▶ _Objective_:
Rewrite the items from the line containing "Given: Click the sunny icon for 21:00" down to the line containing "Looking at the screenshot, I should 71,687." as a JSON list of strings, one string per line, skipping blank lines.

▶ _Provided records_:
····················

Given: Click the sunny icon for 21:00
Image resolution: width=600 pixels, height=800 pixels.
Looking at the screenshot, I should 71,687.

····················

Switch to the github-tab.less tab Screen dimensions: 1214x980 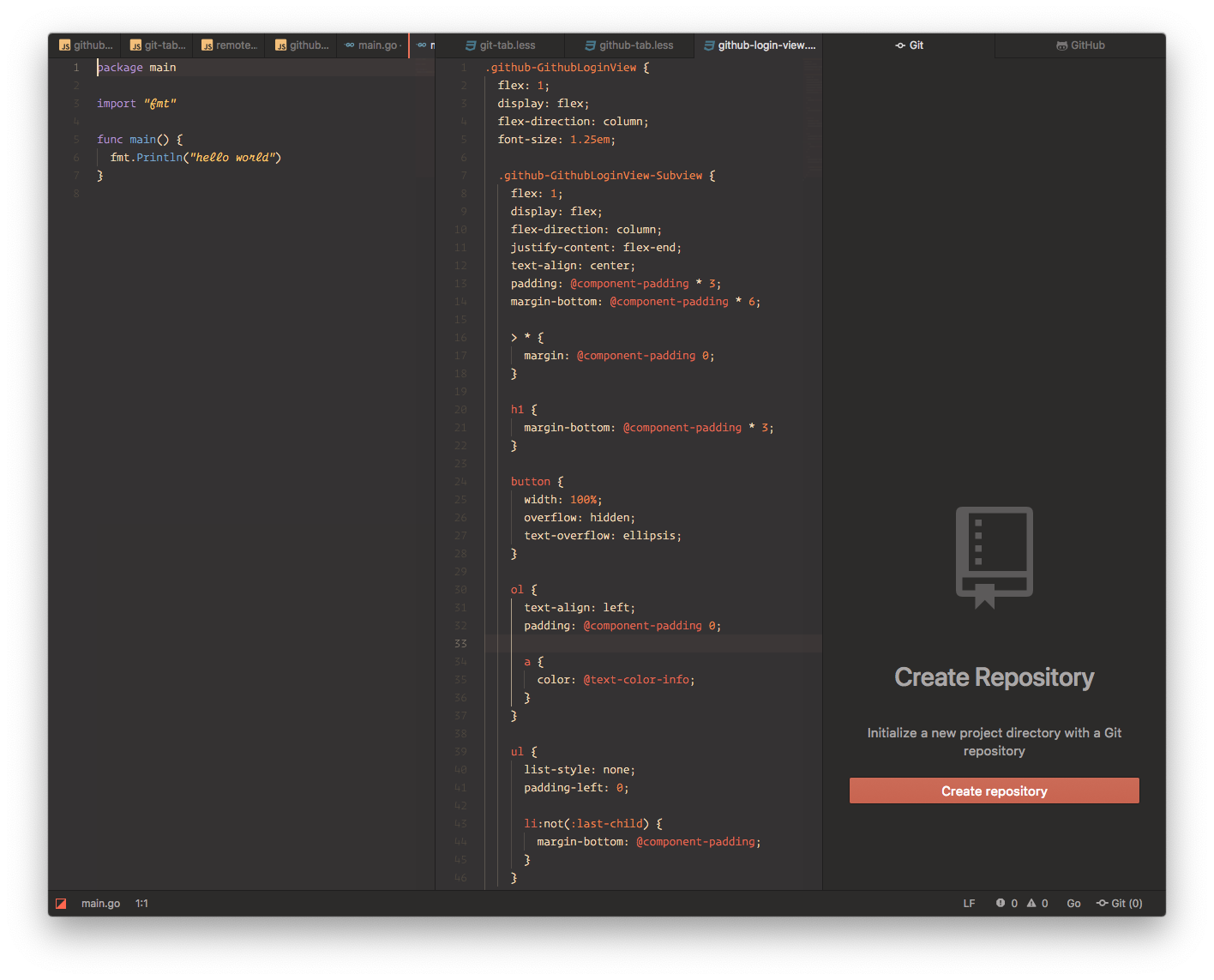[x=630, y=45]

····················

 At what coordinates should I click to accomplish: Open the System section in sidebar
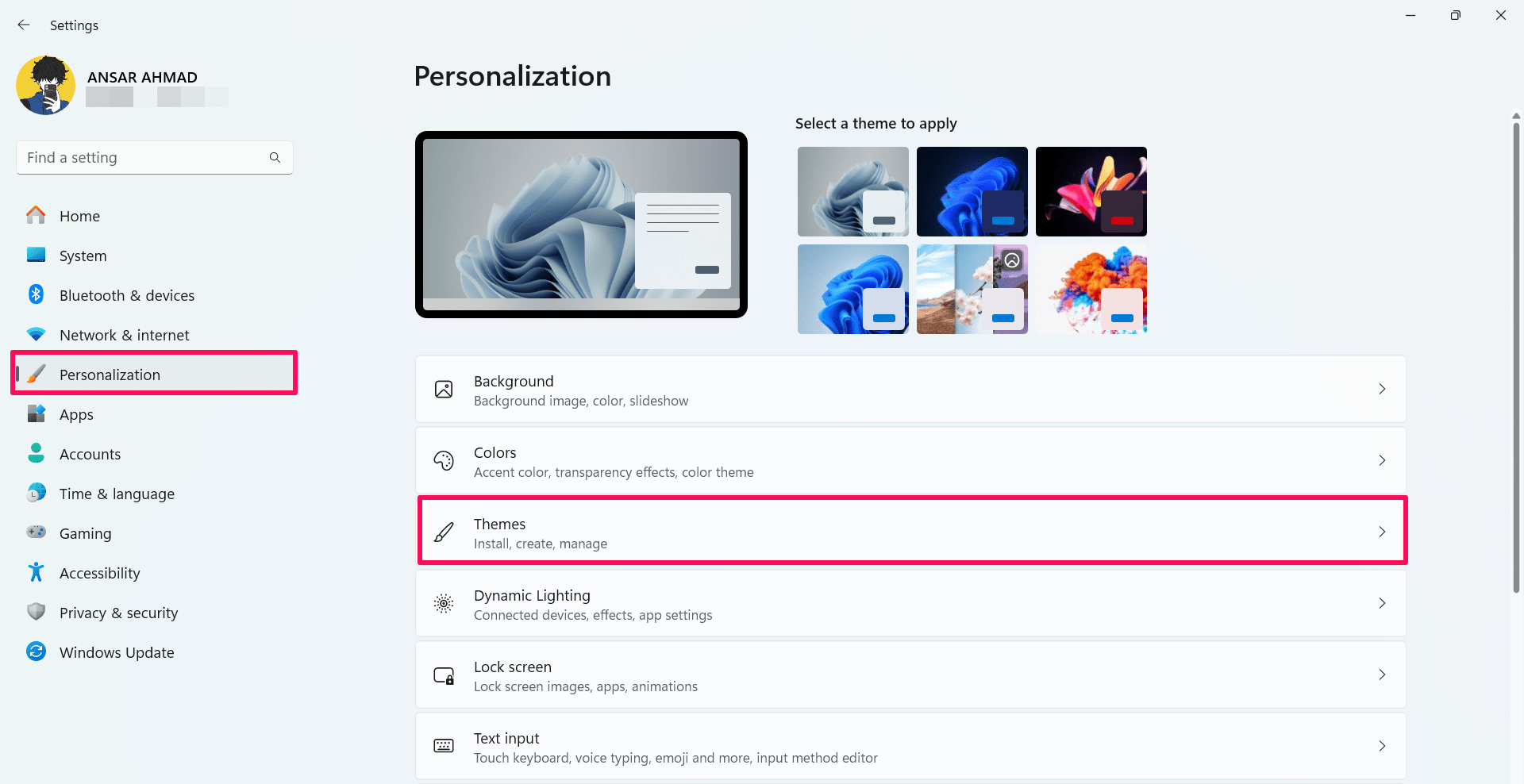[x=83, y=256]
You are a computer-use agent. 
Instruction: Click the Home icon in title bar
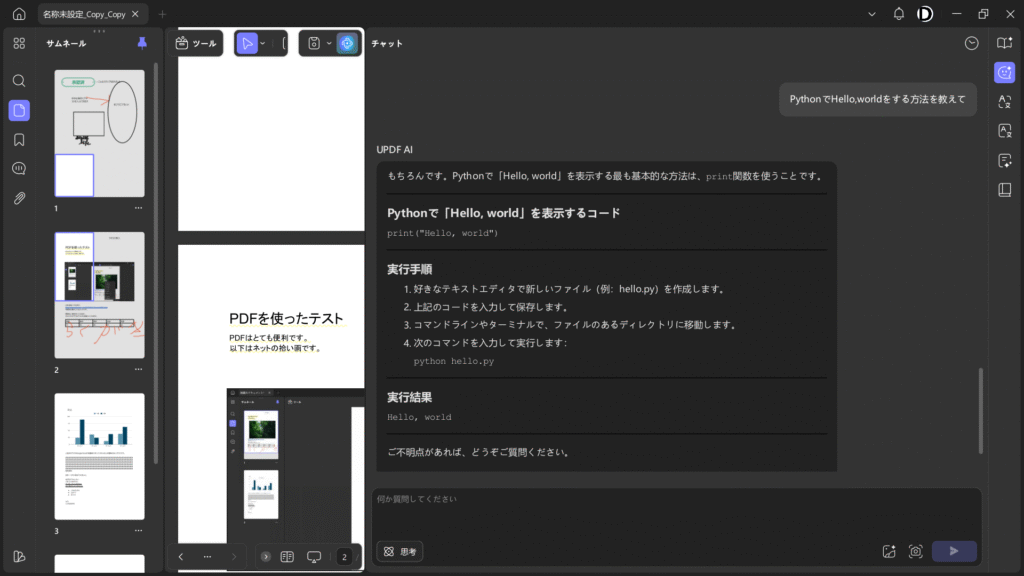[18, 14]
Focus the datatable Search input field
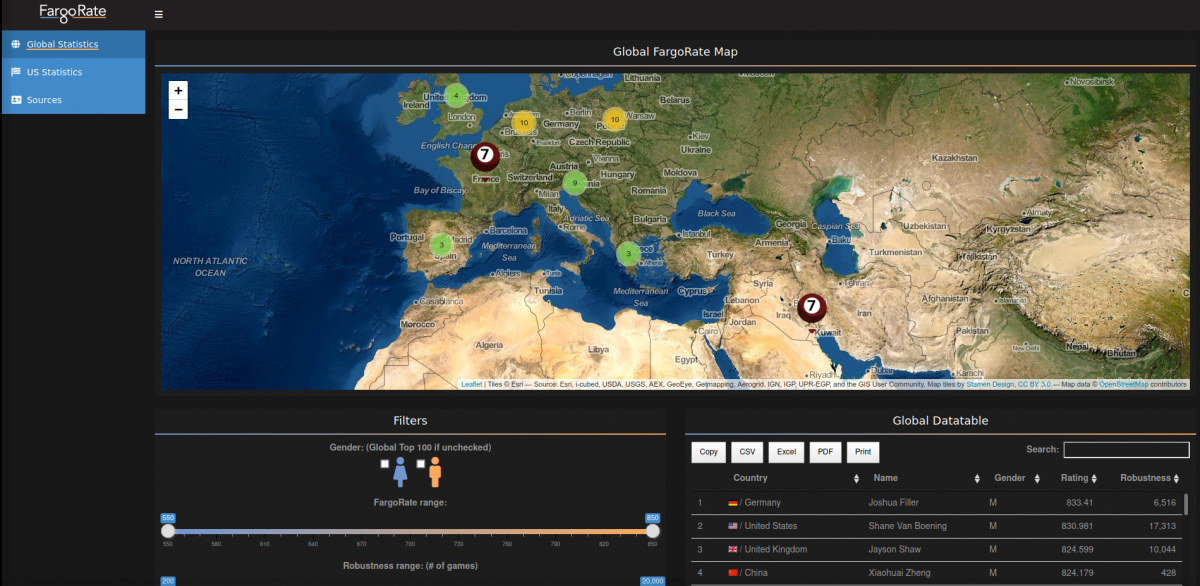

····················

▶ _In response_:
[
  "Given: Click the sunny icon for 21:00",
  "Image resolution: width=600 pixels, height=800 pixels.",
  "Looking at the screenshot, I should 71,687."
]